> **ACTION ITEM**
An exact copy of every entry below is needed.

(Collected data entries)
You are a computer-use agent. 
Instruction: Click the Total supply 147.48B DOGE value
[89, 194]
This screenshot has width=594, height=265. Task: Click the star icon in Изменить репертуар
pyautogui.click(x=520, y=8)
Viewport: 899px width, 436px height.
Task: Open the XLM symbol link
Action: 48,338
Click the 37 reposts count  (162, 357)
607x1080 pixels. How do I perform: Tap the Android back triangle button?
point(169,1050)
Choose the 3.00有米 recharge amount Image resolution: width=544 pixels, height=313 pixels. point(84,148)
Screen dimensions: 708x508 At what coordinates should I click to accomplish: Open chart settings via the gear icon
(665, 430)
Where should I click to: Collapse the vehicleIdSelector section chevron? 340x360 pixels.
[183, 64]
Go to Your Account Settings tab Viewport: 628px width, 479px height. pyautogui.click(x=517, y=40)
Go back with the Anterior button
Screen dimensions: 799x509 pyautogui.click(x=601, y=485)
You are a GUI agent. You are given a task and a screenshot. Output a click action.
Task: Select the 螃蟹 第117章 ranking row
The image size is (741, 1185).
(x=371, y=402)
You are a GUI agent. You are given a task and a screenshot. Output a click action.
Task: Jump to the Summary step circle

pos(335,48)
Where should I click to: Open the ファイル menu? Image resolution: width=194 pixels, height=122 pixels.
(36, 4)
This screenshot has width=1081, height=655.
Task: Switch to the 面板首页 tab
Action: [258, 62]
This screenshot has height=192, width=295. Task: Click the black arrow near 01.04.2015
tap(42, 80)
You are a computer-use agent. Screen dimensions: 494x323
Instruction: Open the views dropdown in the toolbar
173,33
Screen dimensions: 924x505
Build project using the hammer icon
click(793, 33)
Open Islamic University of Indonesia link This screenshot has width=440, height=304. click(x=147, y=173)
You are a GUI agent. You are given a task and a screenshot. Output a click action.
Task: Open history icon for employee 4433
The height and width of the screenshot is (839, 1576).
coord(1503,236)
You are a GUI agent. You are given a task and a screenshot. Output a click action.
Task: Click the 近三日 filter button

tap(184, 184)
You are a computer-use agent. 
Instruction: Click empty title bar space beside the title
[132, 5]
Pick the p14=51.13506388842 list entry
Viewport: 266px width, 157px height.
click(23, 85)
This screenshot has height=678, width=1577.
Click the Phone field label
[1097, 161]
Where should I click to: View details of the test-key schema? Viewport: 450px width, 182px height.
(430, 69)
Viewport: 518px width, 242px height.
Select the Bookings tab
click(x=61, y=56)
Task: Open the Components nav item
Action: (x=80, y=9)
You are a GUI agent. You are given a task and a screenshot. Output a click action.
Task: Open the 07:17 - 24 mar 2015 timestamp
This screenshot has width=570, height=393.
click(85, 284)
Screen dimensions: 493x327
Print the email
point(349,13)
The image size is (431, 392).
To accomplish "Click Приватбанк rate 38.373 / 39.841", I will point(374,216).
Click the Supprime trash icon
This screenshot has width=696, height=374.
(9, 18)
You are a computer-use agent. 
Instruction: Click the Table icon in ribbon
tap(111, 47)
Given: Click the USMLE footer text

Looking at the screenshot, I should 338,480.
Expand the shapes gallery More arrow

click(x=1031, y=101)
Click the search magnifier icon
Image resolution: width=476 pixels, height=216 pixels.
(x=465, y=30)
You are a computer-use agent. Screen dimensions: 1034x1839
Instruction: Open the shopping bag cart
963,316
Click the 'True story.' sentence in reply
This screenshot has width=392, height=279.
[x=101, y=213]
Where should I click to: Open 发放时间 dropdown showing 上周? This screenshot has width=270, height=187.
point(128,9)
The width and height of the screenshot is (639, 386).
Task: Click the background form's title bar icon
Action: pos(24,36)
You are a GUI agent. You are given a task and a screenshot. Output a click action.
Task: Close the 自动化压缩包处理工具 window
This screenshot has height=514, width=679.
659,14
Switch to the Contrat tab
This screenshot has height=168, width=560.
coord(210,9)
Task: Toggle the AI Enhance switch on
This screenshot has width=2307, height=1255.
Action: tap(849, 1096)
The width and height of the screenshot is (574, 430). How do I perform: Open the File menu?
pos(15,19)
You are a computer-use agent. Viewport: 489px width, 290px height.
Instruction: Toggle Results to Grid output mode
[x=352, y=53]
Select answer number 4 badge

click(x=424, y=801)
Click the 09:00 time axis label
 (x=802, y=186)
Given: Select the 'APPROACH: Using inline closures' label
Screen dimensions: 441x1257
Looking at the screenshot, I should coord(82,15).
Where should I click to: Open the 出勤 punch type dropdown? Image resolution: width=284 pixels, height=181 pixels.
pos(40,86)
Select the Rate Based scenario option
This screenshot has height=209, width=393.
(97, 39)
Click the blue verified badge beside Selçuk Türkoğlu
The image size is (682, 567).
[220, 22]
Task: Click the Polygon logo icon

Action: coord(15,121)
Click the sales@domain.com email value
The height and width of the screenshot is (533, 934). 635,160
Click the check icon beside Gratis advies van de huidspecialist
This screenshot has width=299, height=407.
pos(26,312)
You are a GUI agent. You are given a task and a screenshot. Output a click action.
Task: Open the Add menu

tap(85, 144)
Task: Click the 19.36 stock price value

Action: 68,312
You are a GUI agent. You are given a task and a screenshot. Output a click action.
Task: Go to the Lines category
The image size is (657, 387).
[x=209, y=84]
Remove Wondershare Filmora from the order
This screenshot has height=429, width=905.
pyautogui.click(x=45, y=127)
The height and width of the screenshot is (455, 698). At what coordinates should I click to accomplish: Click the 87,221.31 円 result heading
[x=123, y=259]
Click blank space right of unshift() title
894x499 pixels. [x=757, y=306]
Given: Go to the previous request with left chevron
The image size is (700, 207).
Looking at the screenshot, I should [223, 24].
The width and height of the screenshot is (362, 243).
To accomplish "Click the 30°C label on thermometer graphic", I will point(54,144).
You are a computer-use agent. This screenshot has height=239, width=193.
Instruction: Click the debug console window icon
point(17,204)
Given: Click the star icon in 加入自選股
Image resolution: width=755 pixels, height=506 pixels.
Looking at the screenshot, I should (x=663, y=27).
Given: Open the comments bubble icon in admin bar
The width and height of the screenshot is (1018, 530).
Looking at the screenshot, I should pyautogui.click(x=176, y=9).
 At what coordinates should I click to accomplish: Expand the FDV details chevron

> **SOLUTION TO THIS EXERCISE**
You are a computer-use agent. 
Instruction: Click the Total supply 147.48B DOGE value
[89, 194]
This screenshot has width=594, height=265. Task: Click the star icon in Изменить репертуар
pyautogui.click(x=520, y=8)
Viewport: 899px width, 436px height.
Task: Open the XLM symbol link
Action: 48,338
Click the 37 reposts count  (162, 357)
607x1080 pixels. How do I perform: Tap the Android back triangle button?
point(169,1050)
Choose the 3.00有米 recharge amount Image resolution: width=544 pixels, height=313 pixels. point(84,148)
Screen dimensions: 708x508 At what coordinates should I click to accomplish: Open chart settings via the gear icon
(665, 430)
Where should I click to: Collapse the vehicleIdSelector section chevron? 340x360 pixels.
[183, 64]
Go to Your Account Settings tab Viewport: 628px width, 479px height. pyautogui.click(x=517, y=40)
Go back with the Anterior button
Screen dimensions: 799x509 pyautogui.click(x=601, y=485)
You are a GUI agent. You are given a task and a screenshot. Output a click action.
Task: Select the 螃蟹 第117章 ranking row
The image size is (741, 1185).
(x=371, y=402)
You are a GUI agent. You are given a task and a screenshot. Output a click action.
Task: Jump to the Summary step circle

pos(335,48)
Where should I click to: Open the ファイル menu? Image resolution: width=194 pixels, height=122 pixels.
(36, 4)
This screenshot has width=1081, height=655.
Task: Switch to the 面板首页 tab
Action: [258, 62]
This screenshot has height=192, width=295. Task: Click the black arrow near 01.04.2015
tap(42, 80)
You are a computer-use agent. Screen dimensions: 494x323
Instruction: Open the views dropdown in the toolbar
173,33
Screen dimensions: 924x505
Build project using the hammer icon
click(793, 33)
Open Islamic University of Indonesia link This screenshot has width=440, height=304. click(x=147, y=173)
You are a GUI agent. You are given a task and a screenshot. Output a click action.
Task: Open history icon for employee 4433
The height and width of the screenshot is (839, 1576).
coord(1503,236)
You are a GUI agent. You are given a task and a screenshot. Output a click action.
Task: Click the 近三日 filter button

tap(184, 184)
You are a computer-use agent. 
Instruction: Click empty title bar space beside the title
[132, 5]
Pick the p14=51.13506388842 list entry
Viewport: 266px width, 157px height.
click(23, 85)
This screenshot has height=678, width=1577.
Click the Phone field label
[1097, 161]
Where should I click to: View details of the test-key schema? Viewport: 450px width, 182px height.
(430, 69)
Viewport: 518px width, 242px height.
Select the Bookings tab
click(x=61, y=56)
Task: Open the Components nav item
Action: (x=80, y=9)
You are a GUI agent. You are given a task and a screenshot. Output a click action.
Task: Open the 07:17 - 24 mar 2015 timestamp
This screenshot has width=570, height=393.
click(85, 284)
Screen dimensions: 493x327
Print the email
point(349,13)
The image size is (431, 392).
To accomplish "Click Приватбанк rate 38.373 / 39.841", I will point(374,216).
Click the Supprime trash icon
This screenshot has width=696, height=374.
(9, 18)
You are a computer-use agent. 
Instruction: Click the Table icon in ribbon
tap(111, 47)
Given: Click the USMLE footer text

Looking at the screenshot, I should 338,480.
Expand the shapes gallery More arrow

click(x=1031, y=101)
Click the search magnifier icon
Image resolution: width=476 pixels, height=216 pixels.
(x=465, y=30)
You are a computer-use agent. Screen dimensions: 1034x1839
Instruction: Open the shopping bag cart
963,316
Click the 'True story.' sentence in reply
This screenshot has width=392, height=279.
[x=101, y=213]
Where should I click to: Open 发放时间 dropdown showing 上周? This screenshot has width=270, height=187.
point(128,9)
The width and height of the screenshot is (639, 386).
Task: Click the background form's title bar icon
Action: pos(24,36)
You are a GUI agent. You are given a task and a screenshot. Output a click action.
Task: Close the 自动化压缩包处理工具 window
This screenshot has height=514, width=679.
659,14
Switch to the Contrat tab
This screenshot has height=168, width=560.
coord(210,9)
Task: Toggle the AI Enhance switch on
This screenshot has width=2307, height=1255.
Action: tap(849, 1096)
The width and height of the screenshot is (574, 430). How do I perform: Open the File menu?
pos(15,19)
You are a computer-use agent. Viewport: 489px width, 290px height.
Instruction: Toggle Results to Grid output mode
[x=352, y=53]
Select answer number 4 badge

click(x=424, y=801)
Click the 09:00 time axis label
 (x=802, y=186)
Given: Select the 'APPROACH: Using inline closures' label
Screen dimensions: 441x1257
Looking at the screenshot, I should coord(82,15).
Where should I click to: Open the 出勤 punch type dropdown? Image resolution: width=284 pixels, height=181 pixels.
pos(40,86)
Select the Rate Based scenario option
This screenshot has height=209, width=393.
(97, 39)
Click the blue verified badge beside Selçuk Türkoğlu
The image size is (682, 567).
[220, 22]
Task: Click the Polygon logo icon

Action: coord(15,121)
Click the sales@domain.com email value
The height and width of the screenshot is (533, 934). 635,160
Click the check icon beside Gratis advies van de huidspecialist
This screenshot has width=299, height=407.
pos(26,312)
You are a GUI agent. You are given a task and a screenshot. Output a click action.
Task: Open the Add menu

tap(85, 144)
Task: Click the 19.36 stock price value

Action: 68,312
You are a GUI agent. You are given a task and a screenshot. Output a click action.
Task: Go to the Lines category
The image size is (657, 387).
[x=209, y=84]
Remove Wondershare Filmora from the order
This screenshot has height=429, width=905.
pyautogui.click(x=45, y=127)
The height and width of the screenshot is (455, 698). At what coordinates should I click to accomplish: Click the 87,221.31 円 result heading
[x=123, y=259]
Click blank space right of unshift() title
894x499 pixels. [x=757, y=306]
Given: Go to the previous request with left chevron
The image size is (700, 207).
Looking at the screenshot, I should [223, 24].
The width and height of the screenshot is (362, 243).
To accomplish "Click the 30°C label on thermometer graphic", I will point(54,144).
You are a computer-use agent. This screenshot has height=239, width=193.
Instruction: Click the debug console window icon
point(17,204)
Given: Click the star icon in 加入自選股
Image resolution: width=755 pixels, height=506 pixels.
Looking at the screenshot, I should (x=663, y=27).
Given: Open the comments bubble icon in admin bar
The width and height of the screenshot is (1018, 530).
Looking at the screenshot, I should pyautogui.click(x=176, y=9).
 At what coordinates should I click to accomplish: Expand the FDV details chevron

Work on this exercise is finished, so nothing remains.